I have encountered a problem with the consumption results for one of our sites and I was wondering if you could help please. First I had a 300kw system with these details:

 

PV Generator Output

300.1

kWp

 

Spec. Annual Yield

839.66

kWh/kWp

Performance Ratio (PR)

88.0

%

Yield Reduction due to Shading

0.8

%/Year

   

 

PV Generator Energy (AC grid)

252,159

kWh/Year

   Own Consumption

180,016

kWh/Year

   Down-regulation at Feed-in Point

0

kWh/Year

   Grid Feed-in

72,143

kWh/Year

   

 

Own Power Consumption

71.4

%

CO₂ Emissions avoided

118,439

kg / year

Appliances

Appliances

607,209

kWh/Year

 

Standby Consumption (Inverter)

161

kWh/Year

Total Consumption

607,370

kWh/Year

   covered by PV power

180,016

kWh/Year

   covered by grid

427,354

kWh/Year

   

 

Solar Fraction

29.6

%

 

And then we increased the size of the system to a 1250kw system with these details;

PV System

PV Generator Output

1259.5

kWp

 

Spec. Annual Yield

834.08

kWh/kWp

Performance Ratio (PR)

87.6

%

Yield Reduction due to Shading

1.0

%/Year

   

 

PV Generator Energy (AC grid)

1,051,828

kWh/Year

   Own Consumption

252,228

kWh/Year

   Down-regulation at Feed-in Point

0

kWh/Year

   Grid Feed-in

799,601

kWh/Year

   

 

Own Power Consumption

23.9

%

CO₂ Emissions avoided

493,755

kg / year

Appliances

Appliances

607,209

kWh/Year

 

Standby Consumption (Inverter)

1,287

kWh/Year

Total Consumption

608,496

kWh/Year

   covered by PV power

252,228

kWh/Year

   covered by grid

356,268

kWh/Year

   

 

Solar Fraction

41.5

%

 

Could you please explain why the “own power consumption” had gone down from 71.4% to 23.9%. This client is looking to go completely on Solar so would use a lot more than 23.9%, is there a way I could say that they will use 100%?

 

Many thanks

 

Matt

Posted

Hi Matthew,

the answer to your question is concurrency. Only if the higher amount of solar energy can be used just in time, you could raise your solar fraction.

In your case you produce more solar energy which you cannot use, since your appliances simply are not able to consume this overproduction.
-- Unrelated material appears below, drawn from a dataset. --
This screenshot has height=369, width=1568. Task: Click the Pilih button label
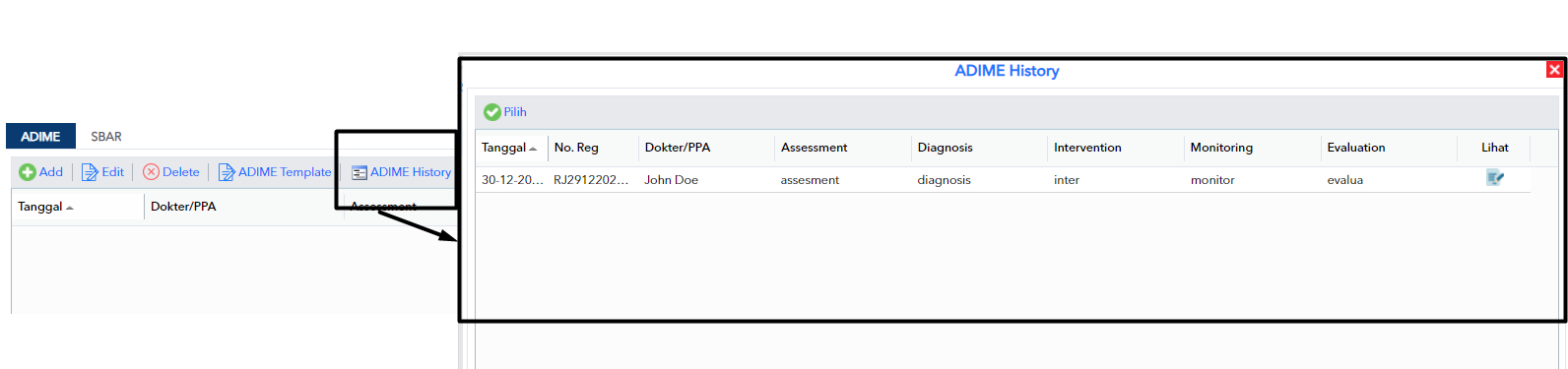coord(515,112)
This is why your grid-feed-in is getting so much higher and your own power consumption is getting so much lower respectively.

To reach a high solar fraction (i.e. maximize your own power consumption) the only solution might be an energy shift which leads to batteries. The other way is to adapt your appliances as much into the period of solar energy production as possible. In some use cases, this is possible, in some other ones it is not.

Reaching 100% is not impossible but in many cases uneconomical. Plus it depends on how adaptable your use case is.

If you have further questions, feel free to ask.

Best regards,
Frederik

P.S.: Have a look into some graphs showing the load of your appliances and the PV power production to get a better feeling for this problem.